Assessment

I will give you a final course grade because I’m required by Plymouth State University to do so. However, I do not believe that a grade makes you a more interested, engaged, or skilled learner, student, writer, reader, or thinker. In fact, the research indicates that grades work against learning and doing.

I will, however, assess and ask you to assess your own learning, writing, reading, and thinking. These will not be assessments created to generate a grade—like rubrics or scoring guides.  The best assessment involves observation, description, interpretation, and an insider’s awareness of what it is like to actually create the products or engage in the kind of thinking and writing we are assessing.

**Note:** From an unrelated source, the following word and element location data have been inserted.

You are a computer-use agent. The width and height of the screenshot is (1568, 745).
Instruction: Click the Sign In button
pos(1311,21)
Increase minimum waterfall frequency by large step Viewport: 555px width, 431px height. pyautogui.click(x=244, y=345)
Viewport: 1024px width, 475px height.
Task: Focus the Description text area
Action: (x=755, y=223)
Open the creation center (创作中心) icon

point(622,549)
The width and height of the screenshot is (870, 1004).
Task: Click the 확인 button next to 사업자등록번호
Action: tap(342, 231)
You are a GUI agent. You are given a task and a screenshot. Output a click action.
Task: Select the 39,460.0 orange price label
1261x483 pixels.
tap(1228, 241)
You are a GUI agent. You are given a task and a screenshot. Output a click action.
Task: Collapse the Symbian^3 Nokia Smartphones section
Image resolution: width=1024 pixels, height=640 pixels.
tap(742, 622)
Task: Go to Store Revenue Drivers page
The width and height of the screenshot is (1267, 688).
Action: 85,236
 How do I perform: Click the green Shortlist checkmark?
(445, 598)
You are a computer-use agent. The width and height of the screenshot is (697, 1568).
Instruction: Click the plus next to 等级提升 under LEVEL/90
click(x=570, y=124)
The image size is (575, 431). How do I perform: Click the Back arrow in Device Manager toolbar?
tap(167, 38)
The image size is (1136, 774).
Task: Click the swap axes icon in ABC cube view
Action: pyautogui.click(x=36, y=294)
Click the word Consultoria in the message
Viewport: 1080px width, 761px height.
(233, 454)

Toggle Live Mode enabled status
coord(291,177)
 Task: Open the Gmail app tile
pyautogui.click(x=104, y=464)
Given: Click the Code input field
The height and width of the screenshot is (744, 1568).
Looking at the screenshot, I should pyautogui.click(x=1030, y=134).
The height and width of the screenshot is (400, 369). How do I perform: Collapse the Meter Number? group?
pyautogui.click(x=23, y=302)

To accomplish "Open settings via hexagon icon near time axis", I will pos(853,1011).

I will not grade individual assignments.  Not only do grades and point systems get in the way of learning, but they also just don’t make any sense, particularly in a course like this where the work and thinking we’ll do influences itself backwards and forwards.

I want all of the work you do throughout the semester integrated with you, the reader and each other. If I’ve doled out grades, assignment by assignment, why would you want to go back and revise and edit your pieces. Grades signify that the work is finished and writing is never finished. I want us to have a sense that our work together is bigger and more important than any number or letter that I could assign it. And, indeed, it is.

I will ask that your work be done on time, in good faith, a term used to describe work in which you have invested thought and time. If you’re thinking, working, and participating in good faith, then you can count on me to return your investment; I’ll give you response and feedback—assessment—to help you deepen your understandings and improve the quality of your work.